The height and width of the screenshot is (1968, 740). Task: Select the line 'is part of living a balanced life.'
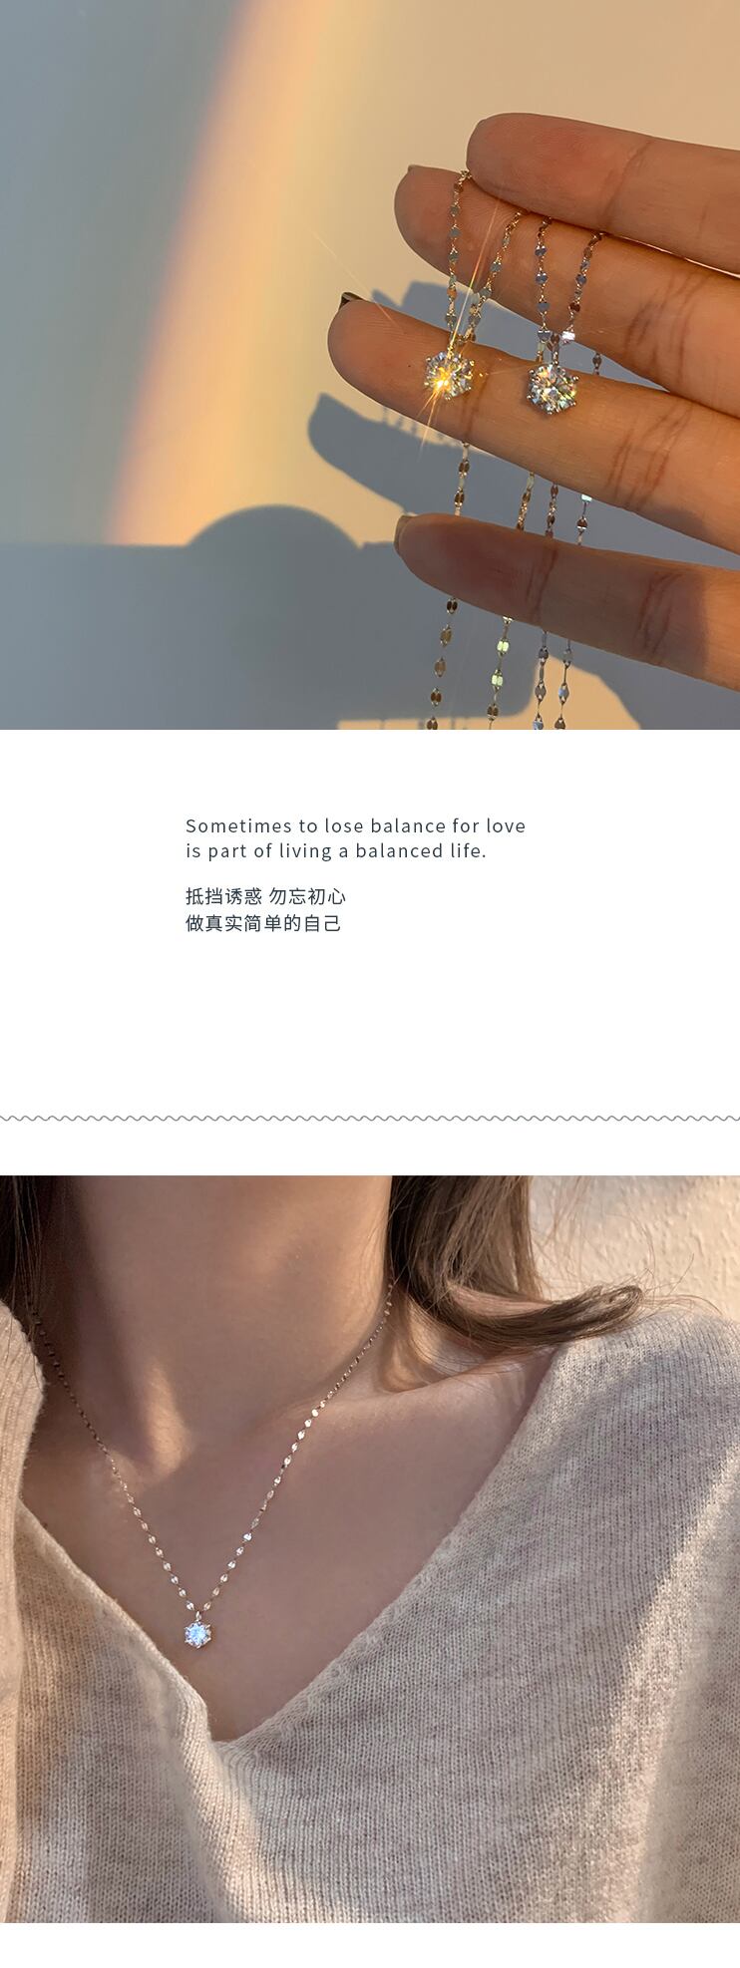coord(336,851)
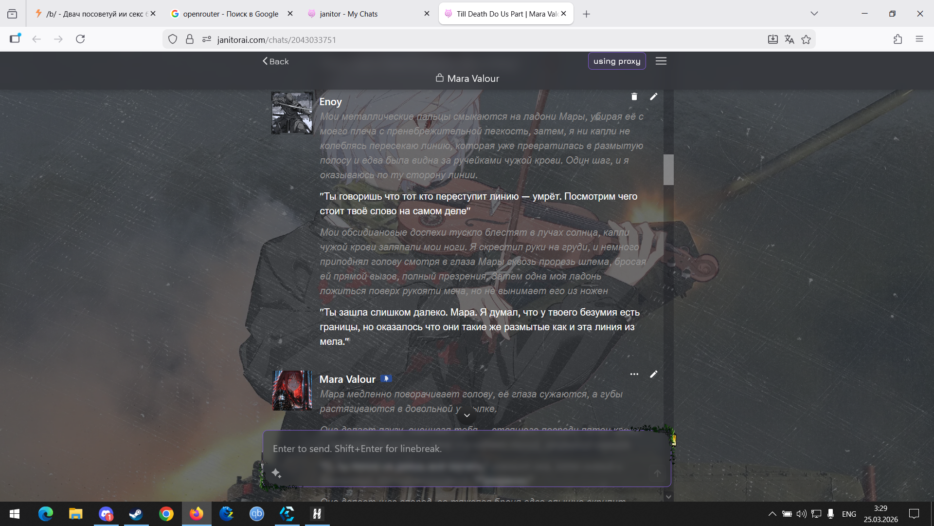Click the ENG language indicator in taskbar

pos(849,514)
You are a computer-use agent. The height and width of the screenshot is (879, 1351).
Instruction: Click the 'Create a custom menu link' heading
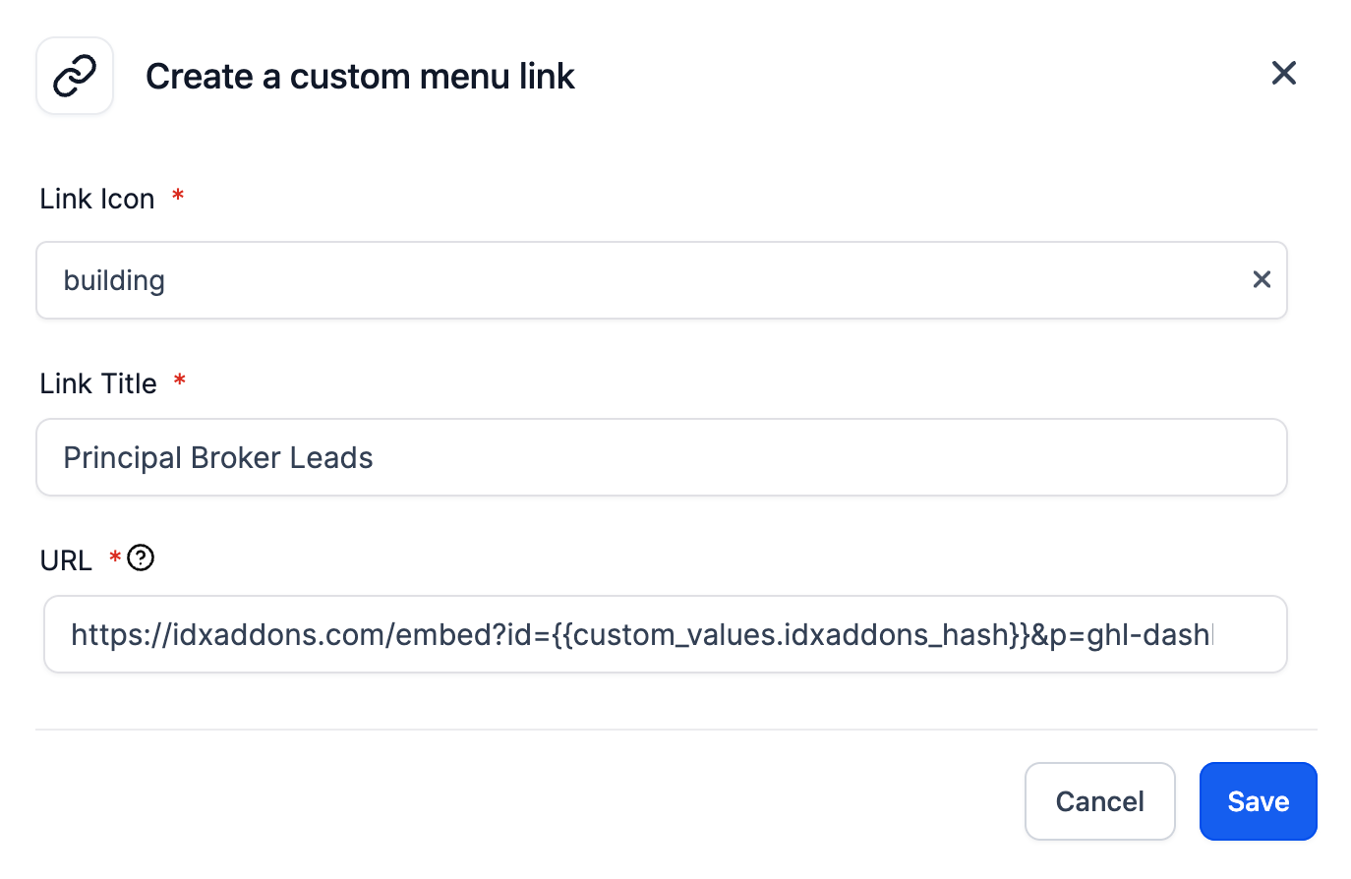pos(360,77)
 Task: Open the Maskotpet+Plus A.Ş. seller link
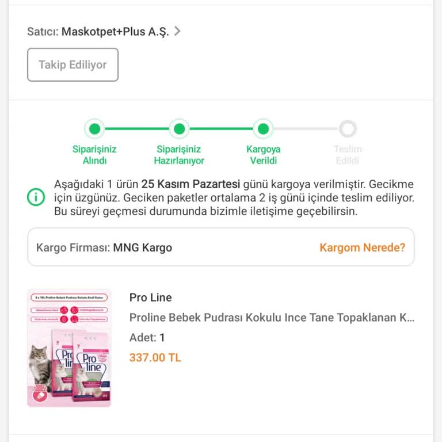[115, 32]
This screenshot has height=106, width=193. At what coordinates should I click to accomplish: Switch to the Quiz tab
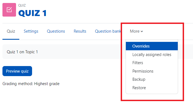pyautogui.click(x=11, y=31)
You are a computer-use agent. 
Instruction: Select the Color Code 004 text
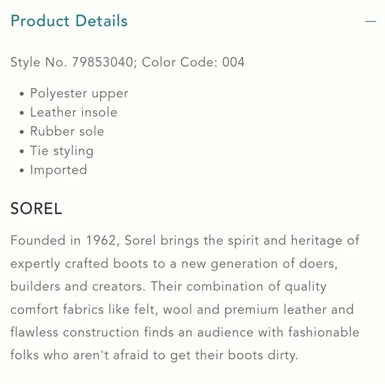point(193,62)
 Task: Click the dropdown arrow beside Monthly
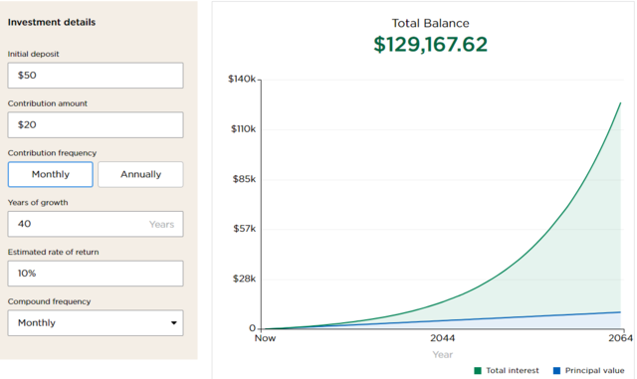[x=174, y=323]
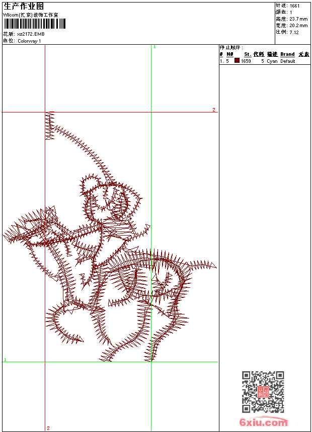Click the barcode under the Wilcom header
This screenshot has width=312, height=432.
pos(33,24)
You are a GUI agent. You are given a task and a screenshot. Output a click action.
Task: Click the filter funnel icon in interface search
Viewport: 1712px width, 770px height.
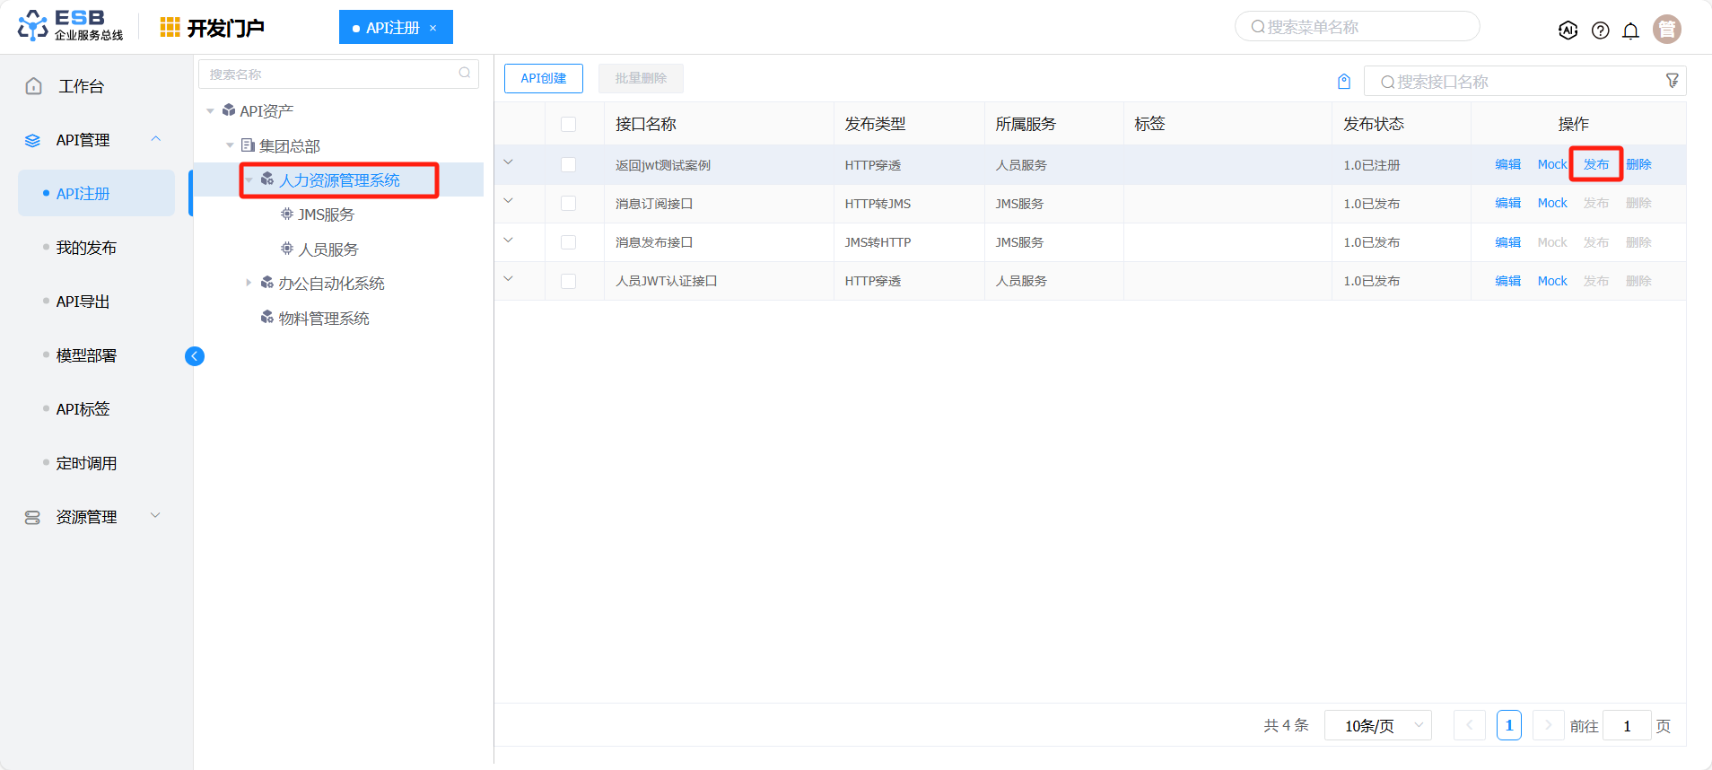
───
● Required action:
Find every line above that contains the word "agent", and return each one.

● Exercise response:
You are a computer-use agent. The height and width of the screenshot is (879, 1351).
You are a computer-use agent. 
You are a GUI agent. You are given a task and a screenshot. Output a click action.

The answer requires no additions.